Sümerbanklar ve demir çelik fabrikalarıyla ağır sanayinin temellerinin atılması sağlandı. Buraları aynı zamanda insanlara iş ve aş kapısı oldu. Çocukluğumun Sümerbankları çok önemlidir. Köylü kadınların çoğu Nazilli basmasından giyinirdi. Sümerbank ayakkabıları da çok dayanıklıydı, uzun süre giyerdik.

Şeker Fabrikaları da Cumhuriyet'in bize kazandırdığı kuruluşlardır. Köylüye büyük katkısı olmuştur. Şimdi bu kuruluşlar kamu kuruluşu olmaktan çıkarılıp özelleştirildi.

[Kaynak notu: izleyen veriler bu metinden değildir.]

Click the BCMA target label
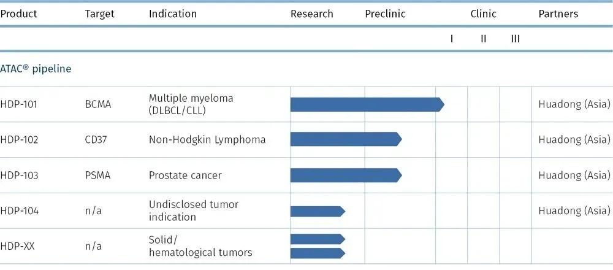 tap(98, 104)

Cumhuriyet'in kazandırdıkları saymakla bitmez. Cumhuriyet'le beraber sanatta, edebiyatta, sporda, müzikte, balede, operada... Her alanda seçkin insanlar yetişti. Üniversitelerimiz dünya üniversiteleriyle boy ölçüşüyordu. Dünyada adıyla sanıyla anılan birçok bilim insanı yetişti. Bu bilim insanları ve sanatçılar halkımızı onurla temsil etti.

Cumhuriyet'le beraber çağdaş yaşamı içselleştirdik. Çalışırsak, üretirsek diğer gelişmiş ulus insanlarından farkımız olmadığı ortaya çıktı. Mustafa Kemal bu alanda da öncülük etti, kültürlü insanlar olmanın yolunu açtı. Cumhuriyet'in temeli kültürdür diyerek kültürlü insanlara hep destek çıktı. Mustafa Kemal'in yemekli toplantılarında hep kültür ve sanat konuşulur. Cumhuriyet'le bağımsız düşünmenin yolu açılmıştır.

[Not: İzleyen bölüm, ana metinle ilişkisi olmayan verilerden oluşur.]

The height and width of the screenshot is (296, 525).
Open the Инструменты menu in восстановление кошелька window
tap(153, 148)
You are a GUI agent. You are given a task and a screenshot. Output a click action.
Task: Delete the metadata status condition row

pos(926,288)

Cumhuriyet'le akılcı, bilimsel ve lâik düşüncenin de geliştiğini görüyoruz. Bilimin yol göstericiliğinde gençler yetişti. Atatürk çok okuyan, çağdaş bir devlet adamıydı. Yaşamı boyunca yaklaşık 10 bin kitap okuduğu söyleniyor. Cumhuriyet bize düşünen, araştıran ve sorgulayan insanların da yolunu açtı.

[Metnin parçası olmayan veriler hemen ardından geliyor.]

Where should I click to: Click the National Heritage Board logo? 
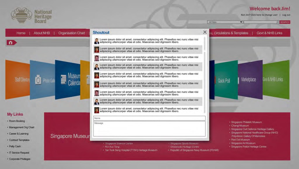[32, 16]
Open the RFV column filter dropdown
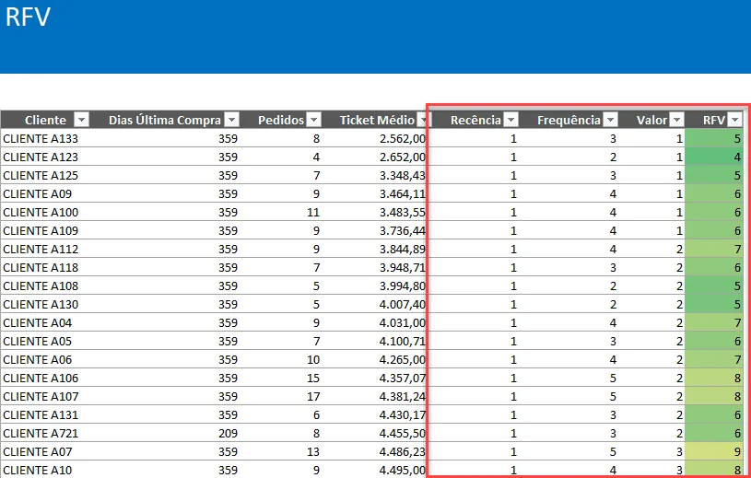The width and height of the screenshot is (751, 478). click(735, 120)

100 yıl Cumhuriyet yönetimi ile yaşayan insanlar daha geriye gitmez. Daha geriye razı olmak Türk halkı için yıkımdır, uçurumdur. Atatürk Türk halkına daima bulunduğu noktadan daha ileriyi işaret etti. Atatürk’ün düşünceleri Cumhuriyet'le beraber akılcı, bilimsel düşünen insanları aydınlatmaya devam ediyor.